2020/07/22 中建審/工期の基準作成、近く勧告/受発注者相互の有益関係構築へ

【建設工業新聞  7月 21日 1面記事掲載】

中央建設業審議会(中建審、柳正憲会長)は20日に東京都内で総会を開き、「工期に関する基準」を審議し了承した。10月1日施行の改正建設業法で「著しく短い工期による請負契約締結の禁止」を規定。中建審が作成した工期の基準は著しく短い工期を判断する重要な要素の一つとなる。中建審は公共発注機関や建設業団体などに実施を近く勧告する。=2面に関連記事

基準は適正な工期設定や見積もりに当たり、受発注者(下請負人含む)双方が考慮すべき事項の集合体と位置付ける。基準を用いて各主体間で公平公正に最適な工期を設定。結果として、建設業で長時間労働の是正など働き方改革が進み、担い手が安心して活躍できる産業となる。発注者も事業のパートナーが持続可能になることで質の高い建設サービスを享受できる。相互にとって有益な関係を構築する基準でもあるとした。

適用範囲は公共・民間問わず建設工事に関わるすべての受発注者。期間を工事の着工から竣工までとする。公共工事の場合は発注者が工期を設定。民間工事の場合は発注者が受注者に希望を伝達し、受注者の提案を受け、双方合意の上で工期を決める。受注者が施工段階より前に関与し、受発注者双方の合意で決定する場合もある。

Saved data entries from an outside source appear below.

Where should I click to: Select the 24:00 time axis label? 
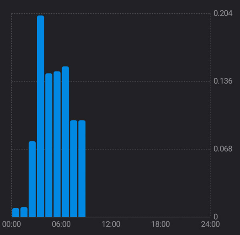tap(210, 224)
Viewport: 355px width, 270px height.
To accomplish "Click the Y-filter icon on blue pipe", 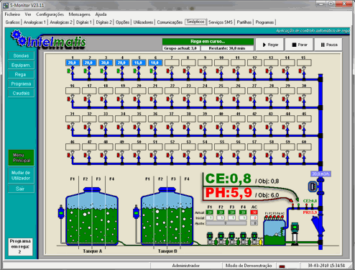I will point(318,225).
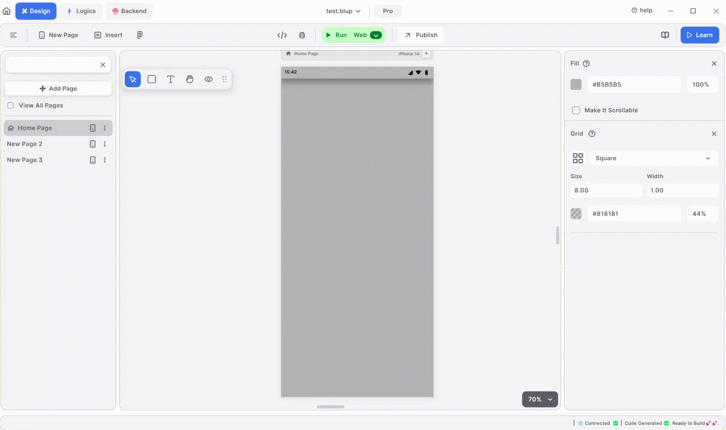
Task: Open the Square grid type dropdown
Action: click(653, 158)
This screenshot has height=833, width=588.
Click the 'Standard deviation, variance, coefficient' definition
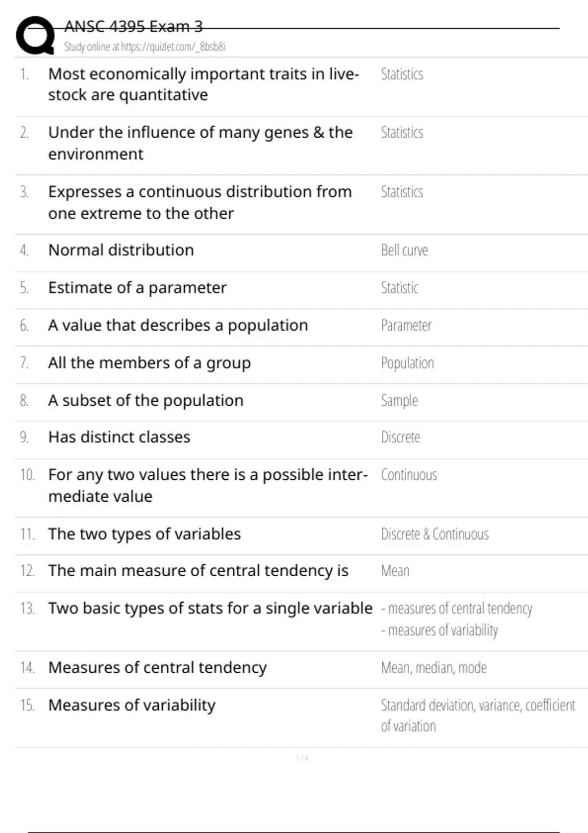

改正労働基準法に基づく罰則付きの時間外労働の上限規制が、2024年度から建設業に適用される。発注者の果たすべき責務として、建設業への時間外労働の上限規制適用に向けた環境整備に対し協力すると明記。受注者の果たすべき責務にも長時間労働や週休2日の確保が困難な工事を前提とする著しく短い工期とならないよう、受発注者間や元下間で適正な工期で請負契約を締結するとした。

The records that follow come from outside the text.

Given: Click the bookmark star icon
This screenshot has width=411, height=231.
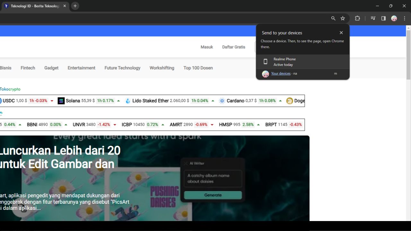Looking at the screenshot, I should (x=343, y=18).
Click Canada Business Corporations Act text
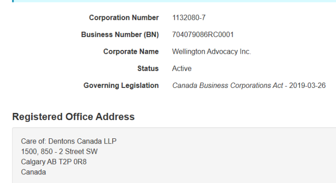Image resolution: width=336 pixels, height=183 pixels. [228, 85]
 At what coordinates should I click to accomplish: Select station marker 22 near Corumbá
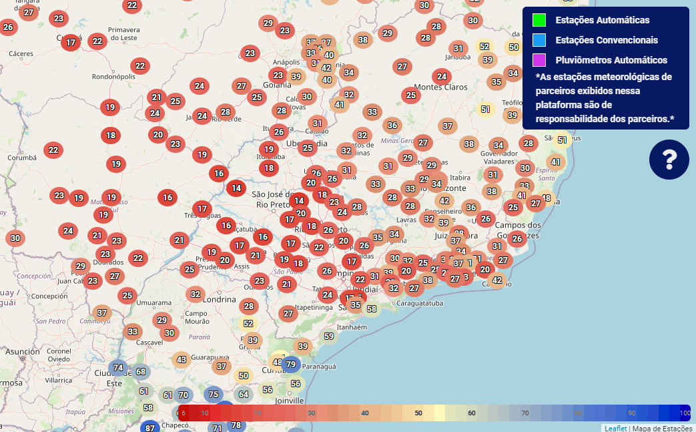(x=53, y=150)
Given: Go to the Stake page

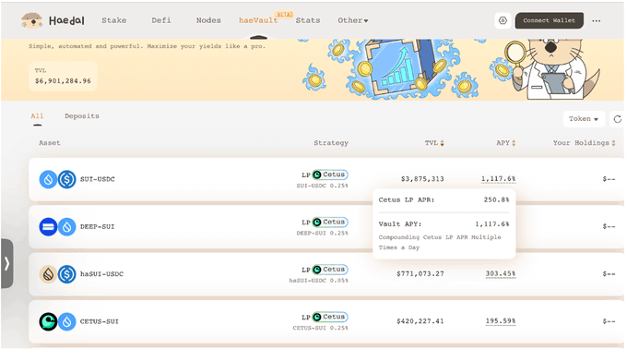Looking at the screenshot, I should pyautogui.click(x=114, y=20).
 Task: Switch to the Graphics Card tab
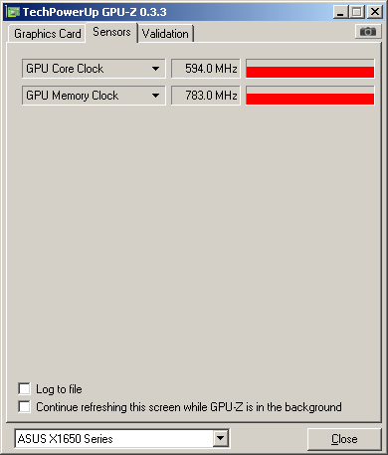pyautogui.click(x=47, y=34)
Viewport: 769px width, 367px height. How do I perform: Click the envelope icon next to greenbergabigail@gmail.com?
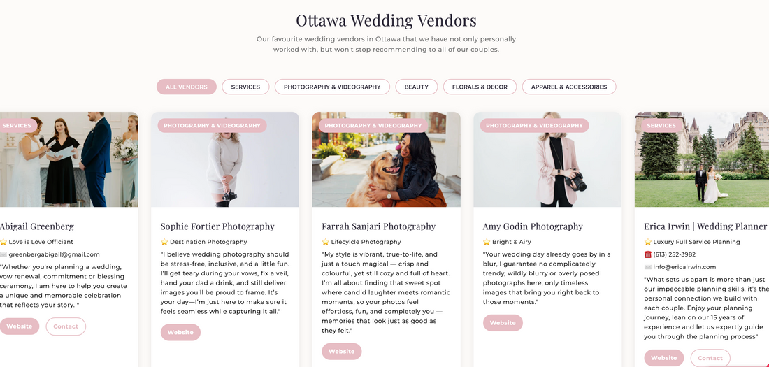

建設業の働き方改革を推進する必要性を明記。週休2日(4週8休)を確保し定着させるため、建設業界が一丸となって意識改革しなければいけない。価値観の転換は多くの建設業団体が行っている「4週8閉所」の取り組みが有効な手段。維持工事や復興工事など特性や状況によっては、交代勤務制で週休2日(4週8休)を確保することも有効な手段の一つとした。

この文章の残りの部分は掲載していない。